Saturday, August 08, 2009

On censorship

     It is often difficult to navigate the boundary between when someone should and should not be able to block certain types of discourse he may find offensive. The extremes are easy. Anyone should able to block the hurling of epithets in his own home if he finds it offensive. Contrariwise, no one should be able to block any type of speech that he would not even know about if he were not looking for an excuse to be offended.
     On my own blog, I will delete any comment in which the language turns blue. (I delete all of Clostridiophile's comments because it reached a point where everything he posted was a foul-mouthed string of personal insults. Someday, he might put forward a decent post. But I will not know. I have no desire to sift through that and will delete them without reading them.) But on other blogs, I do not focus on language turning blue for how it turns the language blue. I will note, for example, when it is turning an "admission of a mistake" into sarcasm. But then I am calling on the inappropriate sarcasm.
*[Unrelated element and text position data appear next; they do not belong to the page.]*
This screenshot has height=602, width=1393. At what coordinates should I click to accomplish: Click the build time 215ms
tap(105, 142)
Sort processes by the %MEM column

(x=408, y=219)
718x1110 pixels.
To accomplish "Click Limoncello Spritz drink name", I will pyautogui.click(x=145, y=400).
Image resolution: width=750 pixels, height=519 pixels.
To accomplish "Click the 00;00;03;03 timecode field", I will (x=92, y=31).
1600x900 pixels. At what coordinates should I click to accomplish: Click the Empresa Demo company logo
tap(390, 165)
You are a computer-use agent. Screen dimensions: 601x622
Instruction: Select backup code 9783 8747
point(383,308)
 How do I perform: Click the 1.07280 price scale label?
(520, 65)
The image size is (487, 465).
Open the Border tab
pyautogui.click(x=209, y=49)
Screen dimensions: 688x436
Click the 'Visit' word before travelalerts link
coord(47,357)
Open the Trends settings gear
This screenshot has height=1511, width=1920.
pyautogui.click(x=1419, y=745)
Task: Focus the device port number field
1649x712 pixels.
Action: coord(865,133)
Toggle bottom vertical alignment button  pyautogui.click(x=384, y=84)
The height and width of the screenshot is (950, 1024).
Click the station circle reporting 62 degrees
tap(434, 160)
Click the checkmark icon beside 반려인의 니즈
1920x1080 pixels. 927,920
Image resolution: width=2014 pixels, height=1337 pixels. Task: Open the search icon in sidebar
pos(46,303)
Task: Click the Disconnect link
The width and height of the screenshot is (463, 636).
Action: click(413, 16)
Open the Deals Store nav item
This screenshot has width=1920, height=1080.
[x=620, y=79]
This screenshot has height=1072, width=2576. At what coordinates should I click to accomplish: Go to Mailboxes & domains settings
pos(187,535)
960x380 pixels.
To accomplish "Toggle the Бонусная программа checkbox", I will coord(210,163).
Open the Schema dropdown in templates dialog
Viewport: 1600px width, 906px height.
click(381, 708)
     There are some people whose idea of entertainment is a 30-minute, non-stop barrage of four-letter words. I have even been told that I have "no sense of humor" because I am not impressed with that sort of thing. Now, I do wish that that wasn't quite so prevalent. I like sublety and depth to my entertainment; and it is just difficult to find. The people who like that sort of thing are welcome to have it. I do not begrudge them their tastes. I just don't like the way it has become so ubiquitous that finding anything else is nearly impossible. It is as though the entire artworld were taken over by nothing but "the blue duck."